Usually the heat generated by the reactor is used to generate steam which runs a steam engine.  The steam engine can run an electric generator or turn propellers on a submarine. 

[PRR]

> The whole thing is cooled by heavy water.

Heavy Water is useful when you can only get natural U238 and need the extra moderation of fast neutrons.

When you can get U235-enriched stuff, ordinary water is used for cooling.

IIRC, the submarines run Sodium(??) to cool the reactor, then transfer heat to water for steam turbine. (Better check that before you DIY a nuke sub.... my info is old and poorly remembered.)

[J Rindt]

I am glad I asked.....
About the Heavy Water, and The Nazis...is it more likely then (pardon my ignorance of WWII science) that maybe The Nazis were more likely working on a Nuclear Power Reactor and maybe not working on a bomb.?
Thanks

[PRR]

One theory is that German professors said they were working on atomic power to get draft-exemptions for their grad students.

Realistically, nobody was ready to make a useful reactor or bomb in the 1940s. Enriching Uranium is MUCH too expensive to happen after a Depression in the middle of the War.

That the US did it anyway is still amazing.

It's far less likely the Germans could have done it, even if they'd stopped war in 1942 and avoided Allied assault.

So it was one of many back-burner projects every good government supports for long-term hope.

And the last thing those professors would want is instant success, because then they'd have to actually *work* to put the idea into practice. And by the time Brit Yank and Russian tanks were rolling into Germay it was much too late.

There was a Japanese project too. Much of the records were destroyed. They didn't get real far; again lack of resources.

[thermion]

problem is a chemistry problem

Totally, as in the actinides have no easily exploitable chemical differences between them as you increase mass. The nazi weizsacker did not appreciate this fact in his 1941 patent describing u separations in his "uranmaschine".
[/quote]IX[/quote]
This is or is related to the PUREX method developed/ employed in the 1960s.

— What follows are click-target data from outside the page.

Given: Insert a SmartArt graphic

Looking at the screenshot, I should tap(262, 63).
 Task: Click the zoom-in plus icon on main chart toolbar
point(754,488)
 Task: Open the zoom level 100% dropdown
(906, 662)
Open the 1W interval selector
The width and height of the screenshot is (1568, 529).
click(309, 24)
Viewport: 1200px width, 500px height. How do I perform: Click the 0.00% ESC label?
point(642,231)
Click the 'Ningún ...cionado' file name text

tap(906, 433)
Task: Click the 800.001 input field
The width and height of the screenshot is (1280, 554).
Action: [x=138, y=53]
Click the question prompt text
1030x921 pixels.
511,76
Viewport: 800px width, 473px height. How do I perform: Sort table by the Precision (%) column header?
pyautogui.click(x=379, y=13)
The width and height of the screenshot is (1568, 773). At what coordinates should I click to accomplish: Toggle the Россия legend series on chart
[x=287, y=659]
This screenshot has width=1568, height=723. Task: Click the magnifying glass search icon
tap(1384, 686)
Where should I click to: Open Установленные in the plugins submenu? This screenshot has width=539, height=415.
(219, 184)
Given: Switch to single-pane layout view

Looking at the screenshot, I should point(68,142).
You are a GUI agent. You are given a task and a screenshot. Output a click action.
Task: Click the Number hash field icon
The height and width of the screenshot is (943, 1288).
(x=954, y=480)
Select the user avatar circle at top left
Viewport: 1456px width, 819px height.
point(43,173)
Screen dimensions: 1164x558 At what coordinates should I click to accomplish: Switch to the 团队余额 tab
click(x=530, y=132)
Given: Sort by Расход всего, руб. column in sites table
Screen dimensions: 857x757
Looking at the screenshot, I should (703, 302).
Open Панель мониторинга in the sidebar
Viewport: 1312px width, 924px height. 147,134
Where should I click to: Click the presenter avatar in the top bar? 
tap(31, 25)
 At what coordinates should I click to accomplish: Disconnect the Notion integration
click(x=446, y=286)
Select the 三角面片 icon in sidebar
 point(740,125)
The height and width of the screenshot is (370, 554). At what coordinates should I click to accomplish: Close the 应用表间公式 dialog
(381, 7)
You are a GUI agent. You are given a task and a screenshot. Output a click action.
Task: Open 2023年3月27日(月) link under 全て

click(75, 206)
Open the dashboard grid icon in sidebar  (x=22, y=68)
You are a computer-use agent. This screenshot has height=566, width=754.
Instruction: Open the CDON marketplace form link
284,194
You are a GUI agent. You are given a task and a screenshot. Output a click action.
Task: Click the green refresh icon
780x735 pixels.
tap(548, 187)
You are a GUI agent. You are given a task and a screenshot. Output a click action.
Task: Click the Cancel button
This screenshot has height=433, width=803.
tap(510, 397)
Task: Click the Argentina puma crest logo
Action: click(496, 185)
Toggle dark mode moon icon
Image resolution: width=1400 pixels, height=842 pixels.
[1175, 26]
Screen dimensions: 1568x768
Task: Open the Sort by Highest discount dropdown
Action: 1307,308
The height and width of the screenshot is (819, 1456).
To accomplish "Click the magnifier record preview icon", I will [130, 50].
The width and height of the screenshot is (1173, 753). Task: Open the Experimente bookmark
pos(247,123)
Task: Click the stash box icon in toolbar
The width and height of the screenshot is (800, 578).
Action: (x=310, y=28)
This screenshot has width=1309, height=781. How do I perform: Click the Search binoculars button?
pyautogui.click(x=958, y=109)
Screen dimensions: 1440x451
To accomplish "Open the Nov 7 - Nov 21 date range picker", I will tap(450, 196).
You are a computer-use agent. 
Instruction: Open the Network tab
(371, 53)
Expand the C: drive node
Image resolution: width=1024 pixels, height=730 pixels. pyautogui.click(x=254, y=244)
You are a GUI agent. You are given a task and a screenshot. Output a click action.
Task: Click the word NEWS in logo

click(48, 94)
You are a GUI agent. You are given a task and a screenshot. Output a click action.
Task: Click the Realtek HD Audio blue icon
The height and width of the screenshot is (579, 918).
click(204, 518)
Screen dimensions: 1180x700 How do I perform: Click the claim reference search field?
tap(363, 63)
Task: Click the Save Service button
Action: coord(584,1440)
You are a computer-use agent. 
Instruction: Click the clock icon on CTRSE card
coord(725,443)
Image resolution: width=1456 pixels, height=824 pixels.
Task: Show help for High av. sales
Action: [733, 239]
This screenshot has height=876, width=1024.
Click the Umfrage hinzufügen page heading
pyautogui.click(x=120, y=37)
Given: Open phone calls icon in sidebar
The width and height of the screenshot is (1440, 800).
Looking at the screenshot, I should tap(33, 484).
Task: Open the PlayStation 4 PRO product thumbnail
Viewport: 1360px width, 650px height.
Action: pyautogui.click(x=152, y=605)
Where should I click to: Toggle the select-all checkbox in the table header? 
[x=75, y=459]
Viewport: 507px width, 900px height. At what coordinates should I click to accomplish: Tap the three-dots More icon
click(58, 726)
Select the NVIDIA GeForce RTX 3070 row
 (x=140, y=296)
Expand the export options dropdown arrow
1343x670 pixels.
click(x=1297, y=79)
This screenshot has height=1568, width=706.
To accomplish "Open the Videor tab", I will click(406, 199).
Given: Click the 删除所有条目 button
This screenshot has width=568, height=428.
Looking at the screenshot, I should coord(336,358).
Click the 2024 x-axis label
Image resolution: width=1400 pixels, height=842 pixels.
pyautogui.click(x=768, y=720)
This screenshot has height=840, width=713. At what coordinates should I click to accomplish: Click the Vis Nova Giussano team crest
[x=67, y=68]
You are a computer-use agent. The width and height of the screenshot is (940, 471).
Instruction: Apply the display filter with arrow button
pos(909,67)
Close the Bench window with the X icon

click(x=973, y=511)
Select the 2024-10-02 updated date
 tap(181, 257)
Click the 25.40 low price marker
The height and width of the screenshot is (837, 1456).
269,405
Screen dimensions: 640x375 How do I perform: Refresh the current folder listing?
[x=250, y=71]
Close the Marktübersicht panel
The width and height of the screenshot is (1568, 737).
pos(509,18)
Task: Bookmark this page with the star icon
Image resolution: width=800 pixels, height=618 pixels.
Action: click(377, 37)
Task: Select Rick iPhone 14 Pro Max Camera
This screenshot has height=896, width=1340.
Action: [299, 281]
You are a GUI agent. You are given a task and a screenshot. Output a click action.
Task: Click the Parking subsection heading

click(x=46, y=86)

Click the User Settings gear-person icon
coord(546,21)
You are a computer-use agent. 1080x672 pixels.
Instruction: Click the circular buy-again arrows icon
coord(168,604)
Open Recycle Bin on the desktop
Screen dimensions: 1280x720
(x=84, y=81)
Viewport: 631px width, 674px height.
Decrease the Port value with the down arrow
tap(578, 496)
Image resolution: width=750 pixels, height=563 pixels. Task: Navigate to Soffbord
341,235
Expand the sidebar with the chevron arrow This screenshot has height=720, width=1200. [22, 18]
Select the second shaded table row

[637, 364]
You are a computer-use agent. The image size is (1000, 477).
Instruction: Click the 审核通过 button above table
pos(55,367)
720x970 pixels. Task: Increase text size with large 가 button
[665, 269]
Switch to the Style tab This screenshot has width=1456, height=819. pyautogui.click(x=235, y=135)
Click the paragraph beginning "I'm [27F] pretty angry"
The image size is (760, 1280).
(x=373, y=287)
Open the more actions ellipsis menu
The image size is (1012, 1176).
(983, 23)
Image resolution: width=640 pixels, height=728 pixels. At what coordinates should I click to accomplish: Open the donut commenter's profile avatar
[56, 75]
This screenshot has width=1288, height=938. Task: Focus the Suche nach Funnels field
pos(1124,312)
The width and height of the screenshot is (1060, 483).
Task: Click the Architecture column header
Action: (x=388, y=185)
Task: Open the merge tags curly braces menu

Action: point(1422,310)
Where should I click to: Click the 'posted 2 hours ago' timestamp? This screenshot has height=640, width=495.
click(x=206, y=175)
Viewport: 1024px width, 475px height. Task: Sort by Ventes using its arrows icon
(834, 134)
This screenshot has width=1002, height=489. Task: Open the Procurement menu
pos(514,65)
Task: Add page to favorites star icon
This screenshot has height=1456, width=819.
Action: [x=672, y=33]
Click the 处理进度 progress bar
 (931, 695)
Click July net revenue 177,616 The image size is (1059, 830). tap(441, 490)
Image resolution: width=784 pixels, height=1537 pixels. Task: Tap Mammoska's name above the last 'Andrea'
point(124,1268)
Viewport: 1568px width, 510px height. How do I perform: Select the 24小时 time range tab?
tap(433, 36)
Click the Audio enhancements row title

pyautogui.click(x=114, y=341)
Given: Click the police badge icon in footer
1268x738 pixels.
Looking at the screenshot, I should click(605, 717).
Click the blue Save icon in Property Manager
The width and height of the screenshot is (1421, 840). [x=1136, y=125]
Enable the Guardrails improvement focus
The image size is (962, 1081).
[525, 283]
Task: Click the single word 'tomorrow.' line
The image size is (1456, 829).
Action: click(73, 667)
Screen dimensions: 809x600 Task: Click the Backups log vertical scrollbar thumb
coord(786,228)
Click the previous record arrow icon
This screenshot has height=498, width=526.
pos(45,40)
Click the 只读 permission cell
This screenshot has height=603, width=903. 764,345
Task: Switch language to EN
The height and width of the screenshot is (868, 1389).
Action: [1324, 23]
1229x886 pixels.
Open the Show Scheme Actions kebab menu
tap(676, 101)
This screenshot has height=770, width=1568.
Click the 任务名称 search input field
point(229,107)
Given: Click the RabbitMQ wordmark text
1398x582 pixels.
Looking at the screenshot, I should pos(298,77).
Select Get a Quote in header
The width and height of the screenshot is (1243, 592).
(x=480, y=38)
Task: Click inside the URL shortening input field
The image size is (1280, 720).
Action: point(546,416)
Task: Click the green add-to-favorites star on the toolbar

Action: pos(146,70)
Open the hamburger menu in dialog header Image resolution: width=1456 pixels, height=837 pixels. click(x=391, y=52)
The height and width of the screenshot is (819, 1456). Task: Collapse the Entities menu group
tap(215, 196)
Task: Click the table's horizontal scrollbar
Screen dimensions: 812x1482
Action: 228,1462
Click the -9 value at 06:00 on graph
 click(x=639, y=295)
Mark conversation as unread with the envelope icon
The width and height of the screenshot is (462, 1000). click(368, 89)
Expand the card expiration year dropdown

dirtiest and most expensive

And highest energy density, by orders of magnitude. Nations don't go nuclear because of its ease, fun, or affordability.
As for subs (the real peacekeepers) yah liquid metals can be used as heat transfer medium. Be real careful welding those cooling lines though, this was the ultimately problem in soviet k19 (widowmaker). Hot chaff and spall during construction fell onto these lines, weakening them. Under use they failed. I read the poor seamen who made the heroic repair for their comrades received around 6000rad full body dose; 800rad is about the LD99 in humans.